WHAT IS REQUIRED: Please copy out each of the items below word for word, leaving out the pictures.

DATA SHOWN:

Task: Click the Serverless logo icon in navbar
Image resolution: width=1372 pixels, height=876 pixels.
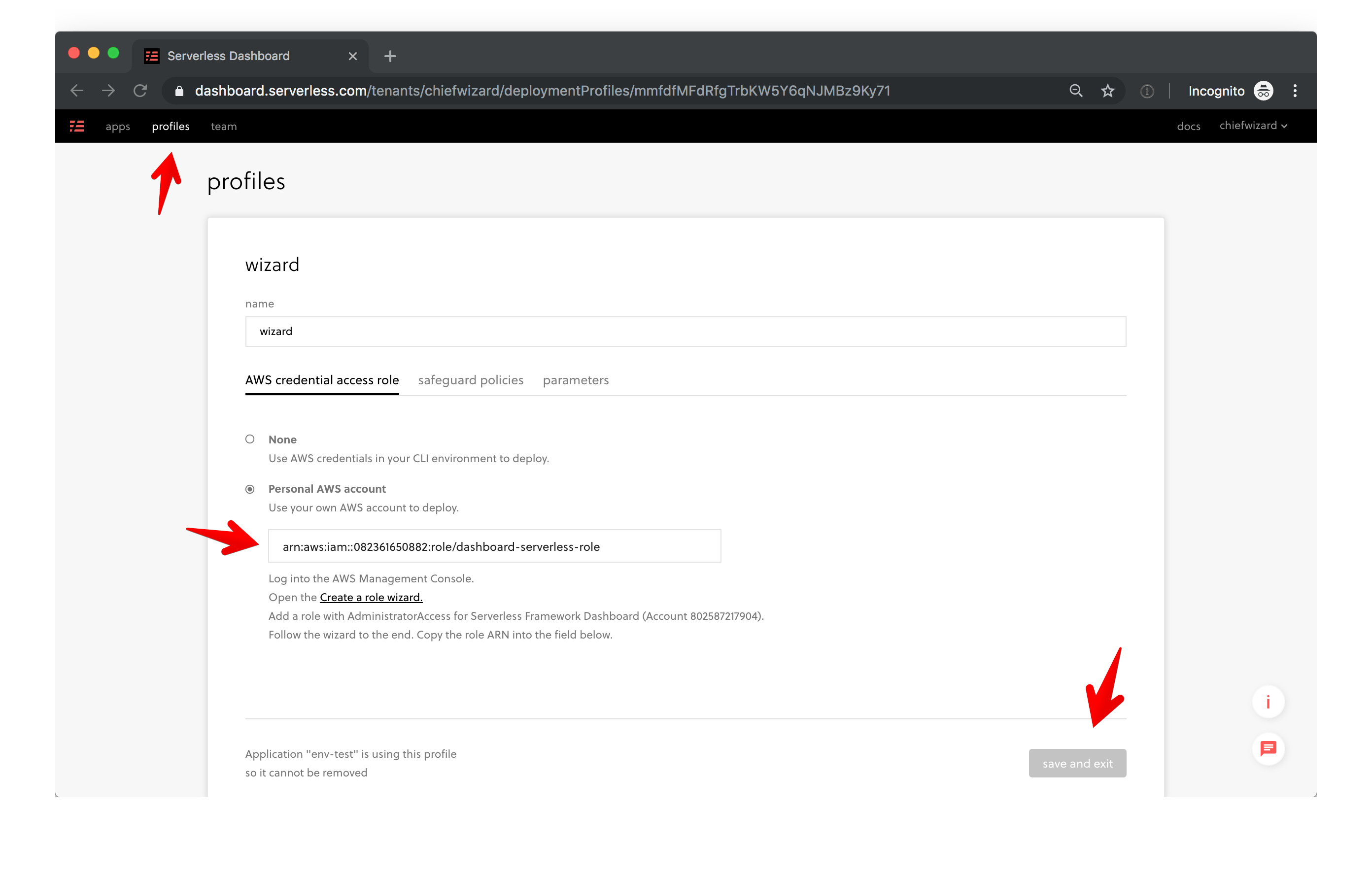Action: click(77, 126)
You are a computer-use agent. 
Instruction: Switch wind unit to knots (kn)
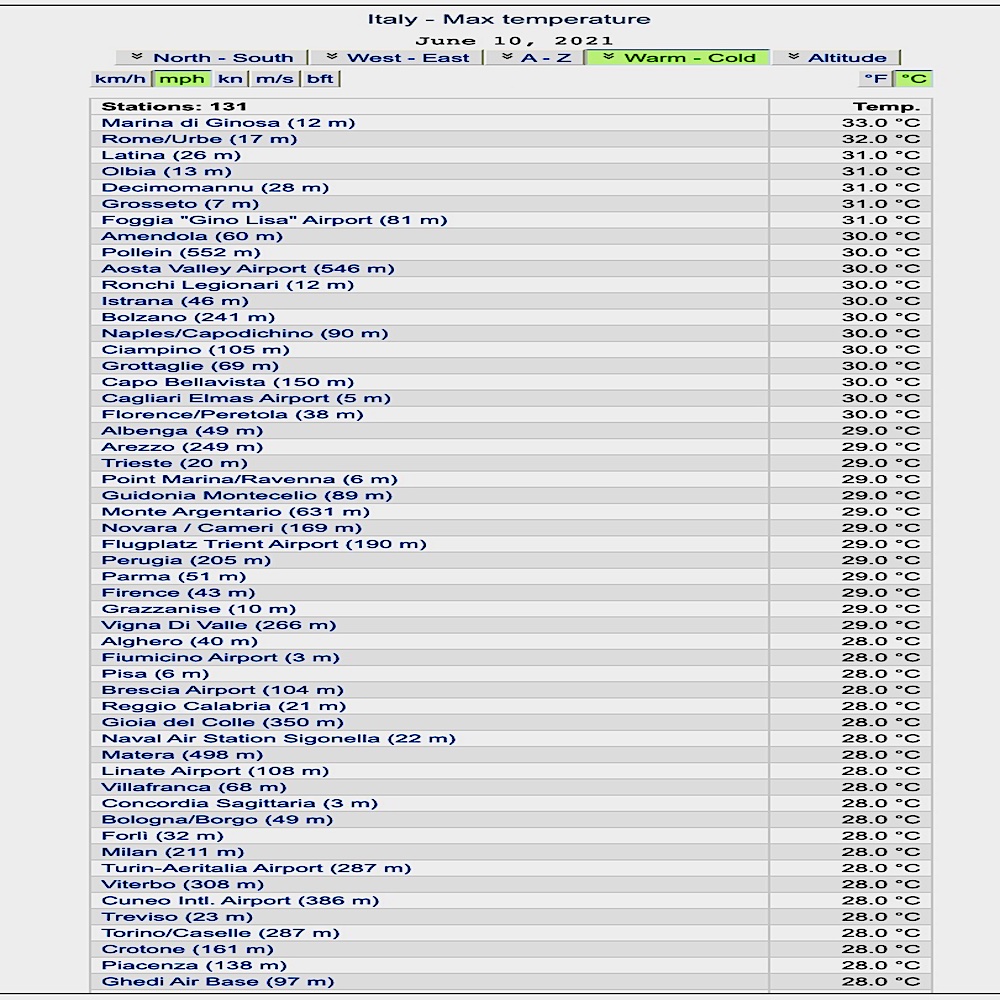230,79
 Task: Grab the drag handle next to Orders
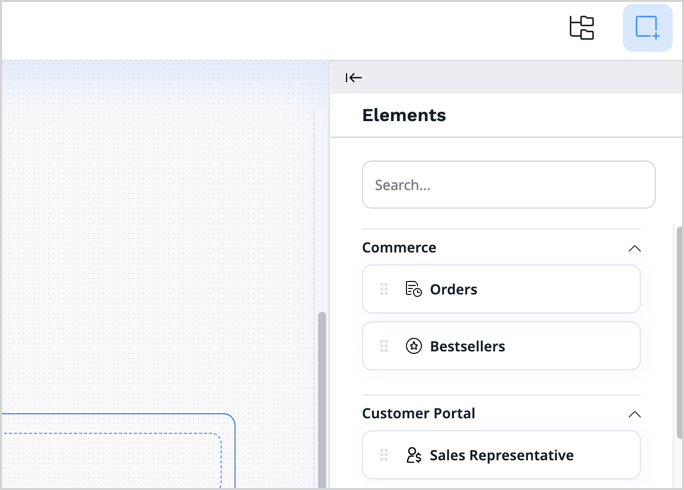384,289
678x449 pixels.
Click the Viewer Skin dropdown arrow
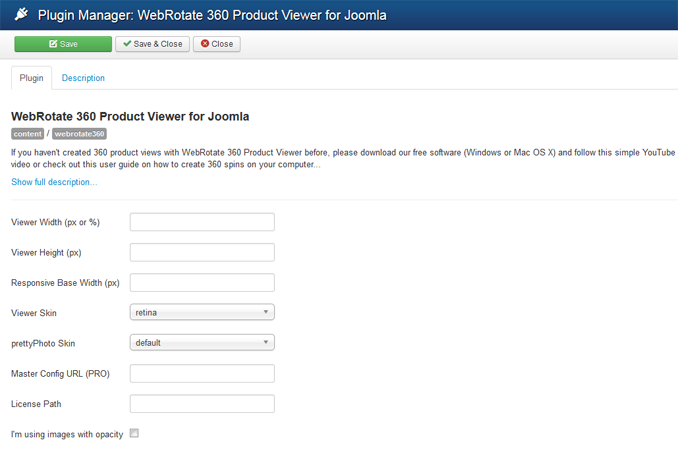point(265,312)
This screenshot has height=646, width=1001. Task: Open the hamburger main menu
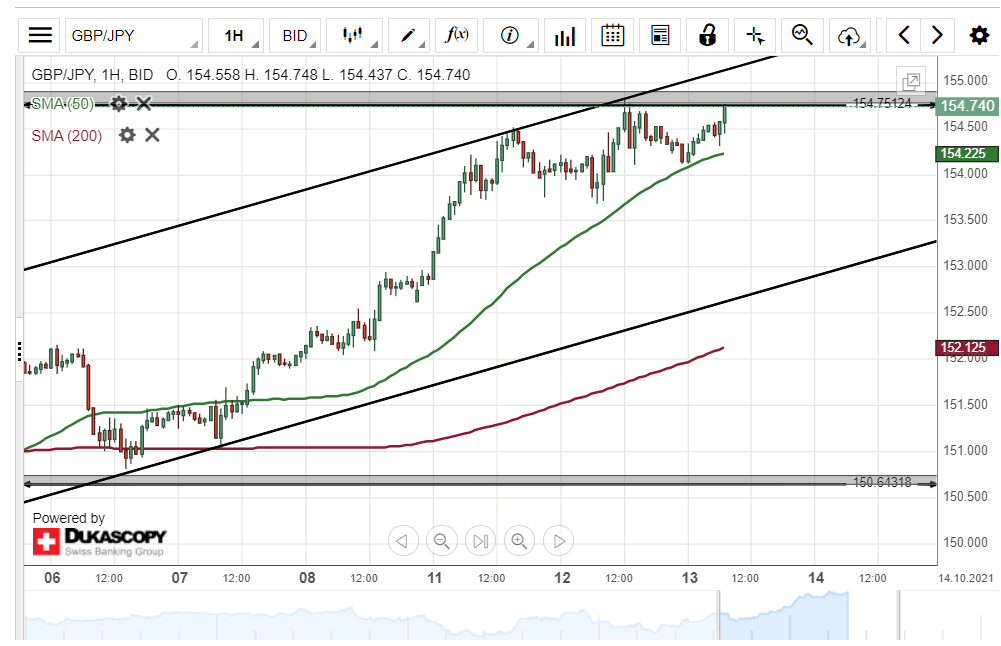[x=40, y=36]
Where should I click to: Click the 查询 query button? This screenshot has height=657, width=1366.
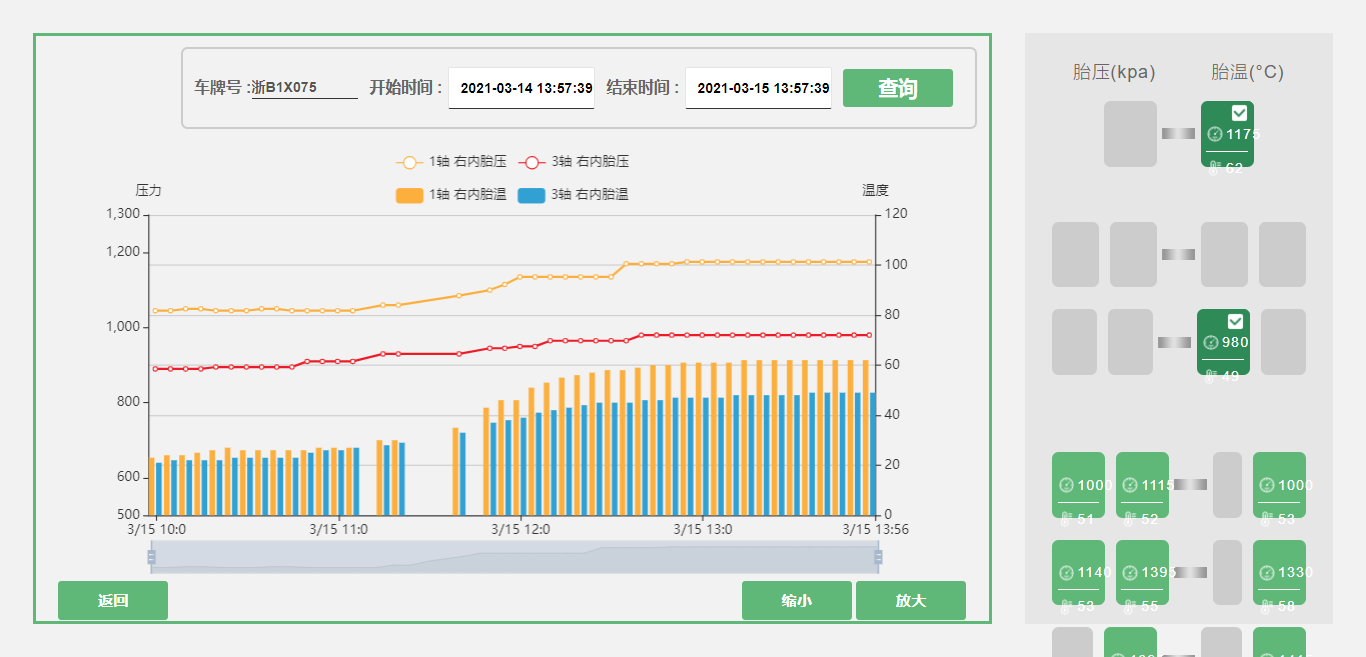[897, 88]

WRITTEN ANSWER:
Task: Click the Serverless logo icon in navbar
Image resolution: width=1372 pixels, height=876 pixels.
Action: click(77, 126)
You are a computer-use agent. 
Instruction: Switch wind unit to knots (kn)
230,79
 Task: Grab the drag handle next to Orders
384,289
678x449 pixels.
Click the Viewer Skin dropdown arrow
point(265,312)
This screenshot has height=646, width=1001. Task: Open the hamburger main menu
[x=40, y=36]
Where should I click to: Click the 查询 query button? This screenshot has height=657, width=1366.
[897, 88]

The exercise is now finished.